Their surreal adventures in the California desert climax in a slow-motion apocalypse to the strains of Pink Floyd.
After a meeting about student rebellion, handsome young radical Mark (Mark Frechette) is suspected of shooting a cop during a demonstration at his LA college. He denies it and the viewer is never certain.
Mark flees the city by stealing a small plane and flies out to the desert where he meets free-spirited secretary Daria (Daria Halprin) who is on her way to meet with her new wealthy land developer boss Lee Allen (Rod Taylor).
The two spend some time making love in the desert with nature (and many other imagined people) before painting the stolen plane in groovy colours – although where they get the paint is a good question!
Mark then flies the plane back to LA to give himself up and is shot dead by clearly trigger-happy and psychopathic cops. Daria, meanwhile, goes on to join her boss at his palatial home in Phoenix.
The film ends with televisions, refrigerators, and other household appliances being blown to smithereens in slow motion as Daria drives off while Roy Orbison sings So Young . . .
But this is not a script-driven film. Except for the first ten minutes, it is mostly visual, with stunning cinematography. But the beautiful images seem random and lack synthesis.
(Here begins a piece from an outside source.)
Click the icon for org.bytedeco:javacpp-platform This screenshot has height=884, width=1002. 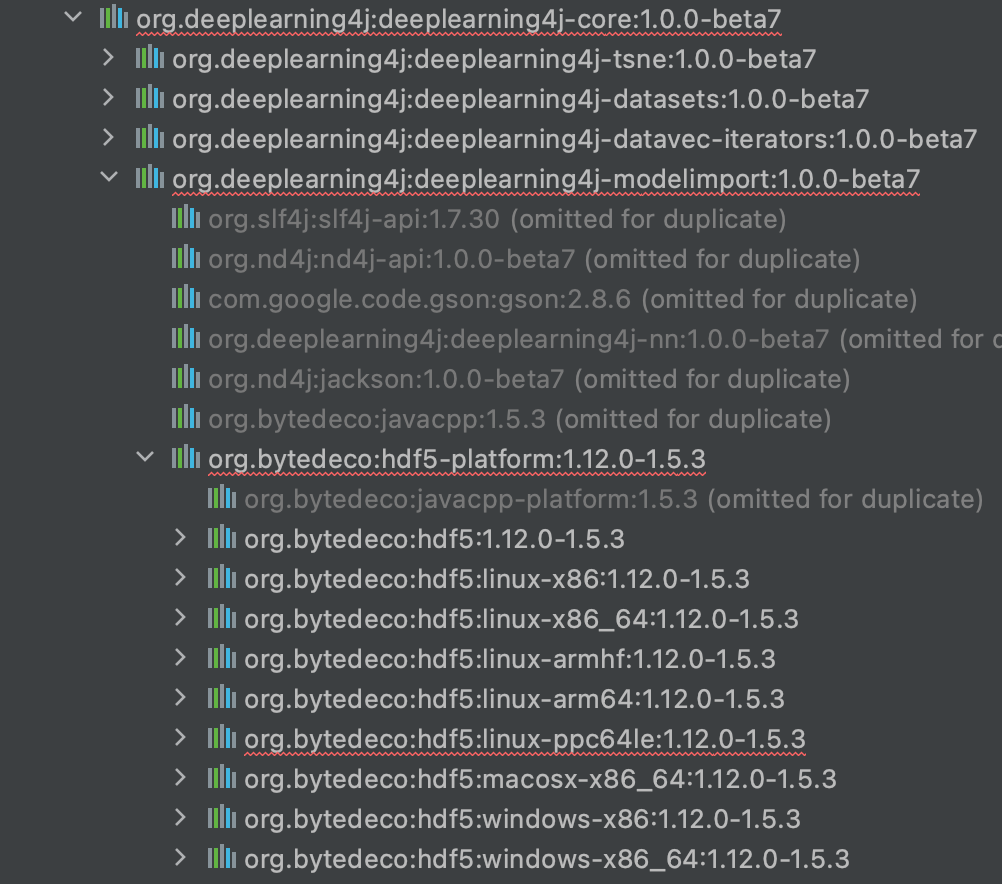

It’s worth seeing, though, just for the classic slow-motion explosion ending with Pink Floyd‘s Careful with That Axe, Eugene playing and symbols of commercialisation floating through the air.
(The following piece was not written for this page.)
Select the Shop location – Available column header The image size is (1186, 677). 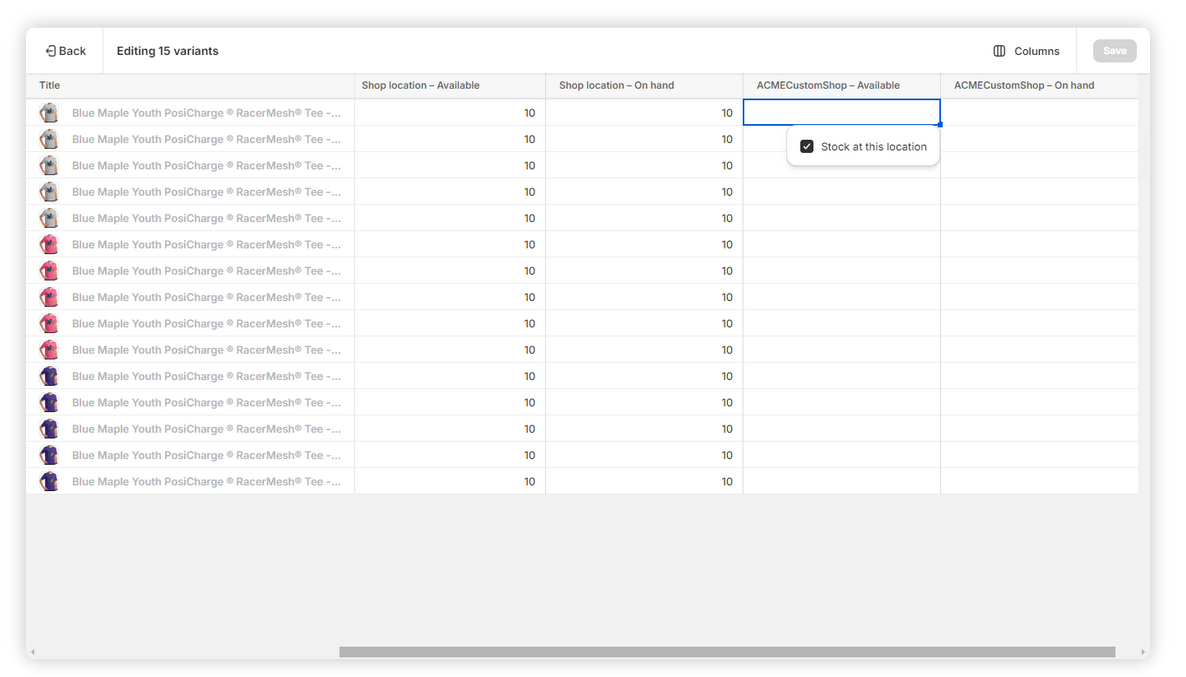tap(420, 86)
The film had equally strange echoes in real life: Mark Frechette later robbed a bank (for political reasons, he claimed) and died mysteriously in prison in 1975 at the age of 27, and co-star Daria Halprin was Frechette’s off-screen girlfriend for a short time when they lived together in a Boston commune. Halprin was also briefly married to Dennis Hopper.
Watch out for a very young (unbilled) Harrison Ford as a cop.
‘Zabriskie Point’ is a rainbow-coloured spot in Death Valley, where layers of multi-hued sediment in the jagged crests of rock create the impression of a sand picture given three dimensions.